> **What is required**
Take the entries that follow and return exactly the lines from the one holding "Click the progress bar showing 67% Complete" through the one holding "has height=1484, width=2520.", both included. Nothing else is needed.

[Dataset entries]
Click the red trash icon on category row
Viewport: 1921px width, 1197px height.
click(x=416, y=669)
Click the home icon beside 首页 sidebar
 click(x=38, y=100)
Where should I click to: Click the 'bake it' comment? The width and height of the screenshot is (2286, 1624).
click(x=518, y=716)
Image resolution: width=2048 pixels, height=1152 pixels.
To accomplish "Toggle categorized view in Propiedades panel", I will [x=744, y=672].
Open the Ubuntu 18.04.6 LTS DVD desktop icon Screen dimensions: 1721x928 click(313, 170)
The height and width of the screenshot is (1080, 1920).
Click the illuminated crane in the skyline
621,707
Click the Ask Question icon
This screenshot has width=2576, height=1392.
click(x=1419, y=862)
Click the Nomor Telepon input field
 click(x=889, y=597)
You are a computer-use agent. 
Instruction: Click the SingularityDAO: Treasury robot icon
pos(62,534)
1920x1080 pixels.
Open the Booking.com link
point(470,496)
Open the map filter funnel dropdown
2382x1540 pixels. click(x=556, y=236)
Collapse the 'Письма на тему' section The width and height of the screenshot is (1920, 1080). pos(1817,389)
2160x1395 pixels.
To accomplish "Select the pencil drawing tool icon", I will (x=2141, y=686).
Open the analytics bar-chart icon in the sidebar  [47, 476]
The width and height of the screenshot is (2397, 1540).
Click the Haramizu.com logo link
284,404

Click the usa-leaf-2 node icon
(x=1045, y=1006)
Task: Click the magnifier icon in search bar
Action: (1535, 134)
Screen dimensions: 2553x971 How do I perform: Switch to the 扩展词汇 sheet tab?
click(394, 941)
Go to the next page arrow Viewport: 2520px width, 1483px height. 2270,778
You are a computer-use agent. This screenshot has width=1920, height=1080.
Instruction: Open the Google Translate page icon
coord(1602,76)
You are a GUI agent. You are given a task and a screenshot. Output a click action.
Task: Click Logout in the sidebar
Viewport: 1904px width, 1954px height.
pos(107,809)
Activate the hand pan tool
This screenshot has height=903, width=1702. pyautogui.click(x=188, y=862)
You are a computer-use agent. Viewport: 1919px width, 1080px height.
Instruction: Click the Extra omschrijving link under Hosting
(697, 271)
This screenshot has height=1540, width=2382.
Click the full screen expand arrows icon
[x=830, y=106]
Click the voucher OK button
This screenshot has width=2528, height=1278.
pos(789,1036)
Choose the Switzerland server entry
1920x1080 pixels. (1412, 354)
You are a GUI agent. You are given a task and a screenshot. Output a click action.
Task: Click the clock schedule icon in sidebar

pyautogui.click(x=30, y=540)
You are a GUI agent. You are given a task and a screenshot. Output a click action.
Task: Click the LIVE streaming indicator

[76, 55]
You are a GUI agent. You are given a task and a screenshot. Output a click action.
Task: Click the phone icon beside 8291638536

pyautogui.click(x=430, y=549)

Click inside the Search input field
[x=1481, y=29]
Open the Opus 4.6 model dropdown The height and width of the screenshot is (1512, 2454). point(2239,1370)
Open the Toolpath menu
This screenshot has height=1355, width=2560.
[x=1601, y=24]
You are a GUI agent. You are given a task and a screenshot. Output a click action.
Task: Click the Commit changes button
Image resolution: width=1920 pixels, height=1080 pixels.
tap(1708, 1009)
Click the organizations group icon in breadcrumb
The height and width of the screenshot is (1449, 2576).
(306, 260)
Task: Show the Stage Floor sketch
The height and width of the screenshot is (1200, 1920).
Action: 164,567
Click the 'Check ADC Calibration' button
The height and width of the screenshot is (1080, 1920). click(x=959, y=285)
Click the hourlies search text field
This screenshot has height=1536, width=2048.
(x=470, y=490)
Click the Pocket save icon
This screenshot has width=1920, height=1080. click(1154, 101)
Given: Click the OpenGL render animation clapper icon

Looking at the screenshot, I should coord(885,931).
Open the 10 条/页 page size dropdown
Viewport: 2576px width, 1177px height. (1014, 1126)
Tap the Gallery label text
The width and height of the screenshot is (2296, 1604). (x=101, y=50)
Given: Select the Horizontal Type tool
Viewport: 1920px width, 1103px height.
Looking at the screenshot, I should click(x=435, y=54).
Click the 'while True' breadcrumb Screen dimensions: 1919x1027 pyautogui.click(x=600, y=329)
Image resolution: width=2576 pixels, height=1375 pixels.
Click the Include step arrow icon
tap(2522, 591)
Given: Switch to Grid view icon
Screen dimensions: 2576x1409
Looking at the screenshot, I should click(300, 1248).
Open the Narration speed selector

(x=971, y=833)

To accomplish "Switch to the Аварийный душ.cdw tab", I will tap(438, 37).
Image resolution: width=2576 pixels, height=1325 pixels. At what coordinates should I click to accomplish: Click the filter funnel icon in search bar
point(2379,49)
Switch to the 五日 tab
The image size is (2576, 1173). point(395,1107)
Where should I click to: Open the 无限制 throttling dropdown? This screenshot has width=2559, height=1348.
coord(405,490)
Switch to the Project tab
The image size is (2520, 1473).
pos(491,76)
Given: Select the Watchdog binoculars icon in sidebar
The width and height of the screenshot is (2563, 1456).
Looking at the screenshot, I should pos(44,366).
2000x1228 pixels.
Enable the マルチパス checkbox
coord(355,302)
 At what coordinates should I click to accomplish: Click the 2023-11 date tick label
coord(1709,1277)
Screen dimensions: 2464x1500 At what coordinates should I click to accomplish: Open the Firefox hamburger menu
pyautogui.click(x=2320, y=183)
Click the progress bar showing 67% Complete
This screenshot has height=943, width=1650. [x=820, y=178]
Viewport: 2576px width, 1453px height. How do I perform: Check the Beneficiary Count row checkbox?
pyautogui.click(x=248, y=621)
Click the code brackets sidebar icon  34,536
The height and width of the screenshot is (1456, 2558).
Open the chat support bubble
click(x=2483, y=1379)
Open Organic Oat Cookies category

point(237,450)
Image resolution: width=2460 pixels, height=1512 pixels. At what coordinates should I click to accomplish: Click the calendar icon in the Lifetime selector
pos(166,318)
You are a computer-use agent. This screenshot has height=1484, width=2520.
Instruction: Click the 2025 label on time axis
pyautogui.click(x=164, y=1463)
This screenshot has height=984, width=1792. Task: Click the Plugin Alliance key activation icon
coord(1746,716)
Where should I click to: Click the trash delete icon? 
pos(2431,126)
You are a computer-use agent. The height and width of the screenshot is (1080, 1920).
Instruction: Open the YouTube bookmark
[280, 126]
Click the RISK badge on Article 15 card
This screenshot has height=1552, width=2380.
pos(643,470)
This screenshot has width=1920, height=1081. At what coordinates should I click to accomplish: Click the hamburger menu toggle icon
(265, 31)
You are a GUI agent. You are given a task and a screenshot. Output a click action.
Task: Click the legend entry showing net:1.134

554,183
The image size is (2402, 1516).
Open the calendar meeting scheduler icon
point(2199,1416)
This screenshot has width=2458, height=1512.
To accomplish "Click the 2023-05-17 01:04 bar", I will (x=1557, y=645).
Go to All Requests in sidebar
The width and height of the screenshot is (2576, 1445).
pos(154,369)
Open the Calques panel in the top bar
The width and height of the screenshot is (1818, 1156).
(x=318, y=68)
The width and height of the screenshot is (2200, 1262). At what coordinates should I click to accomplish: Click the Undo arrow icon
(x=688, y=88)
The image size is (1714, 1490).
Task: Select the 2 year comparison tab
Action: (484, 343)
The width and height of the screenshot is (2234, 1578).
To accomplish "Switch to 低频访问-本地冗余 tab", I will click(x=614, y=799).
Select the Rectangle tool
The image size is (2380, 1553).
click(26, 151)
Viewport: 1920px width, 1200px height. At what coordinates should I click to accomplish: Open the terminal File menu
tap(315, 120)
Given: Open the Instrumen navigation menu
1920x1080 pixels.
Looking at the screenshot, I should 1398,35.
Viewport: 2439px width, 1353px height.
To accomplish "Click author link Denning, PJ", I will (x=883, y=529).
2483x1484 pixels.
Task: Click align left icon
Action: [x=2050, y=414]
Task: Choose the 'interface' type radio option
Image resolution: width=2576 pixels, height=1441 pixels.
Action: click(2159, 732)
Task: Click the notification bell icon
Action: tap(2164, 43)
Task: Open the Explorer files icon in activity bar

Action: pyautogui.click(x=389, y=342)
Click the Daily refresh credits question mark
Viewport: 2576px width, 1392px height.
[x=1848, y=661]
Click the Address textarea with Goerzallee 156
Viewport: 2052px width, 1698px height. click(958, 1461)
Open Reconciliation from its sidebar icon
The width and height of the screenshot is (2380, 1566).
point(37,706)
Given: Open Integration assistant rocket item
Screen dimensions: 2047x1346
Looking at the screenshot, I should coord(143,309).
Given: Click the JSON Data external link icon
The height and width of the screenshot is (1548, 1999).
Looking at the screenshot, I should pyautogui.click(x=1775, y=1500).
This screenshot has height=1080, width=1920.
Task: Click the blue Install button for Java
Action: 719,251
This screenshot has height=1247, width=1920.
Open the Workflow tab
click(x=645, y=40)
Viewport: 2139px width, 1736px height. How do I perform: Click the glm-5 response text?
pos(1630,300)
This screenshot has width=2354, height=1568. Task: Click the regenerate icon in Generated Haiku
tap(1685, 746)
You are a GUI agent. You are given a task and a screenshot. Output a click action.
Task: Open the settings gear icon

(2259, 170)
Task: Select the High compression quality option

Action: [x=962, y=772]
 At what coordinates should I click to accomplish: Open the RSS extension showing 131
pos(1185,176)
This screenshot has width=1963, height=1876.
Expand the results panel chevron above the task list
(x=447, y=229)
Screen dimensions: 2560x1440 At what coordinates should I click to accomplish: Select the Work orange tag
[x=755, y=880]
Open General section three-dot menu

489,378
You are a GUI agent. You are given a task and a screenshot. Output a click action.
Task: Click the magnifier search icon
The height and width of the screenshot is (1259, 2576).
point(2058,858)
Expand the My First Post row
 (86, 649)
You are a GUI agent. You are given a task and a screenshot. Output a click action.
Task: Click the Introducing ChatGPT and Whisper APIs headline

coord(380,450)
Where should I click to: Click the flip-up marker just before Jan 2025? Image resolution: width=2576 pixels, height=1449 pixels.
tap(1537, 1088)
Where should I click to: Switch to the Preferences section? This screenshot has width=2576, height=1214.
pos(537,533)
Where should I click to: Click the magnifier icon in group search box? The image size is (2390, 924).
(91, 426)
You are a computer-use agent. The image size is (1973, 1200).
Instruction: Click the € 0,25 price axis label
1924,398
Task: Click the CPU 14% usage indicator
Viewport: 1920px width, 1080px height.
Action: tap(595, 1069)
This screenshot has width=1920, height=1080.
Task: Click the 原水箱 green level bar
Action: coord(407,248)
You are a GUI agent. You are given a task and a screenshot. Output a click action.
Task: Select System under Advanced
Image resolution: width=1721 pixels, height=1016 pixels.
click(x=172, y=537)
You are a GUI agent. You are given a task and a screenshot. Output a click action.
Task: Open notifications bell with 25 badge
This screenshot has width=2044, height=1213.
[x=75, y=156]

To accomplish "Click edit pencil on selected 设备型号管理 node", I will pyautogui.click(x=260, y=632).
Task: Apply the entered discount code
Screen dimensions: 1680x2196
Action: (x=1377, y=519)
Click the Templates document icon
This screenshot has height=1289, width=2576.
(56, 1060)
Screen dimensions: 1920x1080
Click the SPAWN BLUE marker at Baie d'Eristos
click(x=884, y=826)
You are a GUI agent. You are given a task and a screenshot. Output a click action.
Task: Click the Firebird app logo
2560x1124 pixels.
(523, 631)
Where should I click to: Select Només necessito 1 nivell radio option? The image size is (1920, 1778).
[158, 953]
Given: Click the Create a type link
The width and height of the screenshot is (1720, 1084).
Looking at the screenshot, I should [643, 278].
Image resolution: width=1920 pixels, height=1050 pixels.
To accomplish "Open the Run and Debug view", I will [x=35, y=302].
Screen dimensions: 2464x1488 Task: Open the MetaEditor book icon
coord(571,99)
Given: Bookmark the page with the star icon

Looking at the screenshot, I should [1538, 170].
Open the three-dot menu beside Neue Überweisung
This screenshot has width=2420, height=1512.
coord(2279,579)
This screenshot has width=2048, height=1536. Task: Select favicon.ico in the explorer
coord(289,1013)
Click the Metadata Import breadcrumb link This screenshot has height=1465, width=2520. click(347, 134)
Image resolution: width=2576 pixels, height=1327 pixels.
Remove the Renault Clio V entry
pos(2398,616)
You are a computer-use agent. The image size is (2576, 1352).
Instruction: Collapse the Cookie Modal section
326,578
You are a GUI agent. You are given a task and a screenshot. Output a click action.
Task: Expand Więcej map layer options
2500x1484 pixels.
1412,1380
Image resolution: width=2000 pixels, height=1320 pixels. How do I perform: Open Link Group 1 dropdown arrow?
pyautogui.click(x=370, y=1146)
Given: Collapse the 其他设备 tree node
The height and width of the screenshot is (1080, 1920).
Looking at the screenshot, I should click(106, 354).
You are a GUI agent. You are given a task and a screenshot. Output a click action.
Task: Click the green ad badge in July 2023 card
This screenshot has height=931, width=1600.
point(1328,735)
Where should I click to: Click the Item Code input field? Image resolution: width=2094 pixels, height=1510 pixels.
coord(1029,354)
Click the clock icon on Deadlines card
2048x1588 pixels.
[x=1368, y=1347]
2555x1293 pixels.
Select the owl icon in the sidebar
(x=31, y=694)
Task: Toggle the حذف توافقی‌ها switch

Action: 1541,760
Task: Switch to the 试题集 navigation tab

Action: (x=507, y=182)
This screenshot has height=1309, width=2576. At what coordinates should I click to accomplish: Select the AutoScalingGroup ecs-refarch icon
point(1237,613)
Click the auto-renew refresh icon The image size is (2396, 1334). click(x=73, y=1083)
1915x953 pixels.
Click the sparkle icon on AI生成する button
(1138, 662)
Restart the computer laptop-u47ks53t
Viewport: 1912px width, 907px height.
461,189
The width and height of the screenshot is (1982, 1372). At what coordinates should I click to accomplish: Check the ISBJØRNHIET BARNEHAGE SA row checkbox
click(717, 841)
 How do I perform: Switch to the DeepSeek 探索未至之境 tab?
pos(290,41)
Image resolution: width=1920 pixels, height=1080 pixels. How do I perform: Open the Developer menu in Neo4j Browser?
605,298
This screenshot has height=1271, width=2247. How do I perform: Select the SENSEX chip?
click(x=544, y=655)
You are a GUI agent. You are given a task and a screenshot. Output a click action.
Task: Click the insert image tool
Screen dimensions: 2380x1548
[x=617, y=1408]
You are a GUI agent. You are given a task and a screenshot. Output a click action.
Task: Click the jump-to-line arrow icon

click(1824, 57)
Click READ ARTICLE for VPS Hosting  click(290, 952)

> **Written answer**
Click the progress bar showing 67% Complete
This screenshot has height=943, width=1650. [x=820, y=178]
Viewport: 2576px width, 1453px height. How do I perform: Check the Beneficiary Count row checkbox?
pyautogui.click(x=248, y=621)
Click the code brackets sidebar icon  34,536
The height and width of the screenshot is (1456, 2558).
Open the chat support bubble
click(x=2483, y=1379)
Open Organic Oat Cookies category

point(237,450)
Image resolution: width=2460 pixels, height=1512 pixels. At what coordinates should I click to accomplish: Click the calendar icon in the Lifetime selector
pos(166,318)
You are a computer-use agent. This screenshot has height=1484, width=2520.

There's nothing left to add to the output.